▸ **Compiti da svolgere**:
1. Secondo l'articolo su Traiano Boccalini, in che anno si sposò con Ersilia Ghislieri?
2. Continua la biografia di Traiano Boccalini partendo dalla frase che chiude l'articolo.

▸ **Articolo**:
Traiano BoccaliniTraiano Boccalini nacque probabilmente nel 1556 a Loreto, che sempre gli sarebbe rimasta cara nel ricordo. Qui poté seguire corsi umanistici di buon livello presso la locale scuola dei Gesuiti, dove forse conobbe Giovanni Botero, che v’insegnò per un breve periodo. Gli studi nel paese natio gli permisero di padroneggiare bene il latino e di acquisire un’ampia cultura letteraria, ma a causa delle condizioni economiche della famiglia non poté coltivarla e approfondirla come avrebbe voluto; seguì invece, e controvoglia, gli studi del diritto, che condusse inizialmente a Perugia sotto ottimi insegnanti, perfezionandoli e completandoli poi a Padova, dove si trasferì dopo la morte del padre e fors’anche grazie all’aiuto economico dei fratelli.

In seguito fu a Roma, dove nel 1584 si sposò con Ersilia Ghislieri (una pronipote di Pio V, dalla quale avrebbe avuto tre figli), la cui dote gli permise di entrare negli uffici curiali. Nell’ambiente romano riuscì ad assicurarsi valide protezioni (e in particolare quella di Pietro Aldobrandini), ma non tali da consentirgli una carriera al livello dei giuristi di estrazione nobiliare o inseriti nella gerarchia ecclesiastica; di origini e fortune modeste e oltretutto di formazione laica, dovette perciò accontentarsi di svolgere funzioni di governatore in sedi piccole e lontane, con incarichi di breve durata, instabili e mal retribuiti: una condizione che, accompagnata da costanti problemi di natura economica uniti a un continuo peregrinare da un paese all’altro, lo avrebbe assillato per tutta la vita fin dal 1592, quando ebbe la prima destinazione governativa a Trevi.

▸ **Dati forniti**:
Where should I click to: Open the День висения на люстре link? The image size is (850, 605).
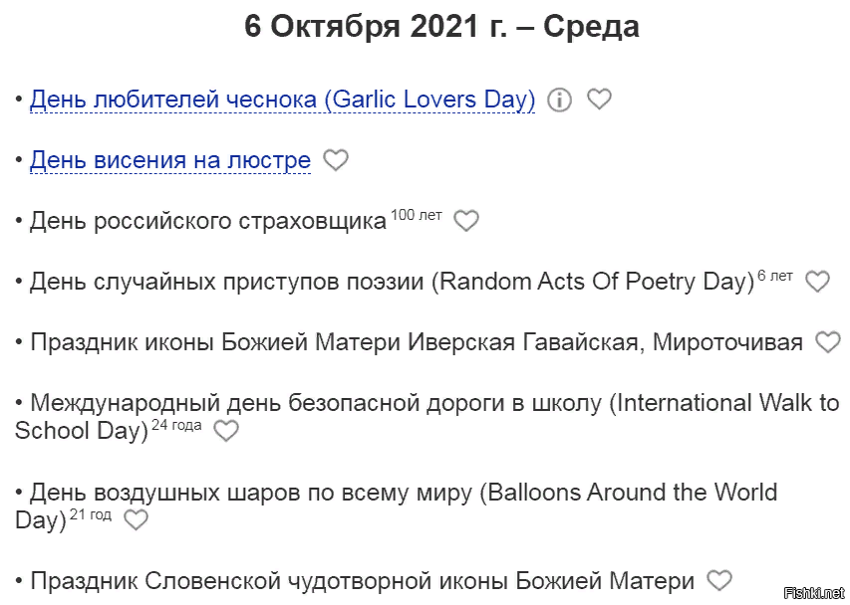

▸ **Risposte attese**:
1. Nel 1584.

2.
Dovunque andava, nella sua azione di governo il Boccalini, agendo con intelligenza ed energico rigore, non tardava ad attirarsi le lamentele e il malanimo di popolazioni riottose, faziose e arroganti, dando luogo a contrasti che non di rado ne fecero chiedere l’allontanamento.

Dopo una poco felice esperienza a Benevento, tra il 1597 e il 1598, sembrò che per lui si aprissero migliori prospettive a Roma, dove nel 1599 venne chiamato come giudice criminale; ma l’esperienza romana si rivelò una delusione: a parte lo stipendio che continuava a restare esiguo, il Boccalini si sentì subito a disagio in un ambiente dominato dai privilegi e dagli arbitrii, largamente corrotto, predisposto agli intrighi e aperto alle prevaricazioni.

Nel 1603 riprese allora le peregrinazioni nei centri minori, che ebbero culmine a Comacchio e Bagnacavallo, dove la sua azione gli procurò notevoli attriti sia con le amministrazioni locali sia con il governo centrale.

Sempre affannato nella ricerca di una degna sistemazione, nonostante gli appoggi ricevuti da personaggi influenti della corte romana, quali i cardinali Bonifacio Caetani e Scipione Caffarelli Borghese (al quale avrebbe dedicato i Ragguagli di Parnaso), dopo una ennesima, negativa esperienza di governatore a Nocera Umbra succeduta a un secondo, e nuovamente deludente soggiorno a Roma (dove tra l’altro cadde vittima di un processo inquisitorio destinato tuttavia a risolversi in sui favore), nel 1612 il Boccalini lasciò l’impiego e si trasferì a Venezia, città nella quale aveva intanto individuato l’editore della sua opera maggiore, i Ragguagli di Parnaso, infine lì pubblicati nel corso dello stesso anno.

Benché dispendiosa, la vita veneziana del Boccalini, finalmente raggiunto dalla fama e al centro dell’interesse degli ambienti colti e mondani della città, trascorse tranquilla; ciò nonostante il suo già precario stato di salute non tardò a peggiorare, e la morte sopraggiunse il 29 novembre del 1613. Fu sepolto nelle fosse comuni della sala capitolare di San Giorgio Maggiore, ma la conseguita notorietà non gli valse la distinzione di un epitaffio, sicché nulla è rimasto della sua tomba.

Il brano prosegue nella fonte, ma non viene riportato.